A ce phénomène d’abstention massive, se greffe une attitude des électeurs plus proche de celle du consommateur que de celle du fin politique. Il est tout de même fascinant et inquiétant de constater que des individus auront été élus alors qu’ils étaient totalement inconnus quelques semaines auparavant  et que, pour la plupart, on ne sait rien de leurs idées, de leur représentation du monde et de leur projet pour demain. Il y a la une incohérence avec ce qu’il s’est passé lors du premier tour de l’élection présidentielle. Ce premier tour s’était totalement axé sur l’exigence de chasser tout candidat qui ne présenterait pas les plus parfaites garanties morales alors qu’au premier tour des législatives, les Français donnent le pouvoir à des individus dont ils ne savent rien, y compris du point de vue de cette morale si chèrement et si récemment exhibée en tête des critères de choix. Pire encore, des candidats peu exigeants avec cette morale sont même élus ou placés en position favorables pour être élus au second tour. Alors, où est la cohérence dans tout cela ? Question encore plus intéressante : sur quels critères se sont fondés les Français pour choisir leurs représentants ? …. Visiblement sur un seul critère semble avoir été déterminant : la mention « La République en marche » accolée sur l’affiche. C’est un peu comme pour le Bio, il suffit d’apposer la mention sur l’emballage et cela suffit. La pensée politique des électeurs d’aujourd’hui est celle de l’effleurement de l’emballage : si c’est bio, c’est bon, si c’est Macron, c’est bon. Le consumérisme et le conditionnement publicitaire ont fait des dégâts dans nos cerveaux. Désormais, le citoyen est étouffé par le consommateur lequel est lui-même le jouet des publicitaires. Comprendre cette transformation radicale et perverse du citoyen évite de l’invectiver car, outre que cela n’est pas élégant, les électeurs d’aujourd’hui sont les victimes d’un système qui lessive les cerveaux.

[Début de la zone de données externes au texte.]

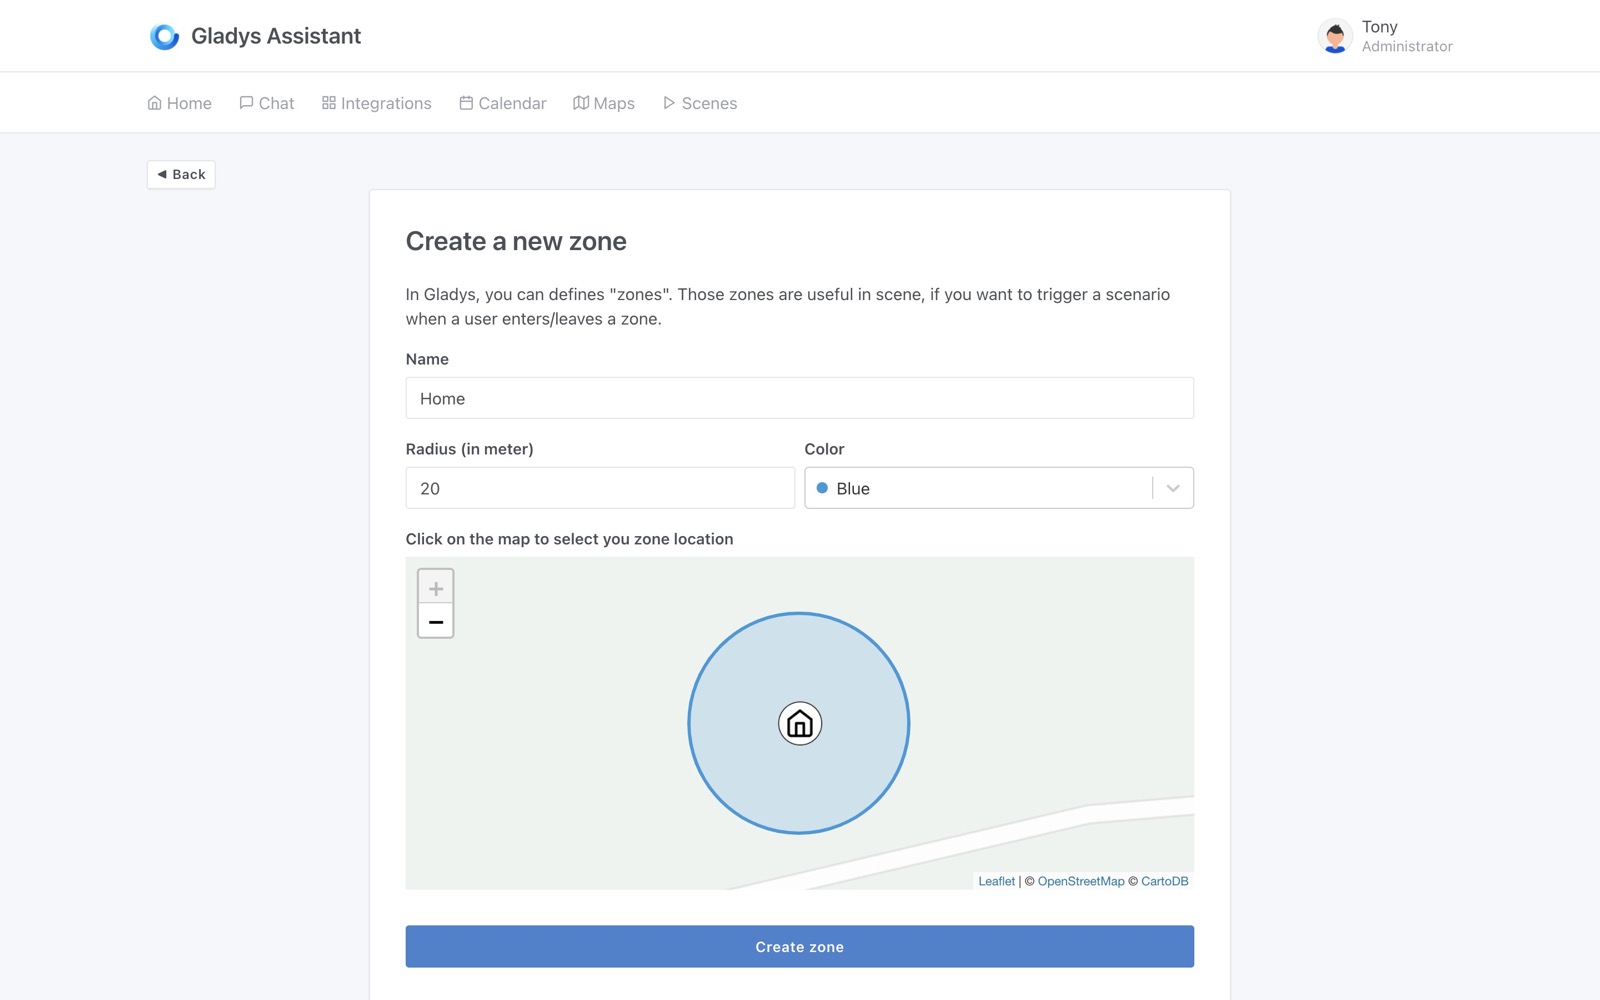
Task: Click the Back button
Action: tap(181, 174)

Abstention + électeurs rendus esclaves consentant de slogans = une démocratie malade et marche pied à de futurs totalitarismes. Le seul espoir que nous pouvons entretenir à ce jour pour contrer cette inquiétante équation, est que le président actuel et son premier ministre soient des hommes visionnaires animés par le souci du bien du peuple et de leur pays. Peut-être n’avons-nous pas vu que, dans ce monde déliquescent où la pensée a déserté les débats et où l’argent, plus que jamais, est devenu la seule et vraie valeur, des hommes visionnaires et intelligents ont décidé de piéger le système en usant de ses propres règles pour mieux les détourner, peut-être que le président de la France est de la trempe de ces hommes providentiels et habiles qui arrivent à se servir des outils de la domination pour les retourner contre elle-même, peut-être que M. Macron, sous ses apparences de pur produit de la finance, sera celui qui parviendra à lui faire un pied-de-nez en réinventant et en replaçant l’idée de nation et d’humanisme au centre du système… Peut-être que… mais tout ceci est du domaine de l’espoir et de l’espoir de la dernière heure, l’espoir le plus insensé, le plus désespéré, l’espoir du condamné à mort qui espère, que du ciel, viendra la main du sauveur pour l’arracher des griffes de ses geôliers.

Au lendemain de ce premier tour, face au désastre de notre démocratie qui n’est rien d’autre que le désastre de nos sociétés modernes fondées sur de fausses valeurs, je ne peux que me réfugier dans cet espoir fou et insensé pour essayer de mieux comprendre et supporter cette réalité qui me glisse entre les doigts. Hélas, les paroles de l’actuel ministre de l’intérieur pour lequel les résultats des législatives sont une adhésion aux réformes, effroyables dans l’aveuglement qu’elles révèlent, rendent cet espoir assez illusoire.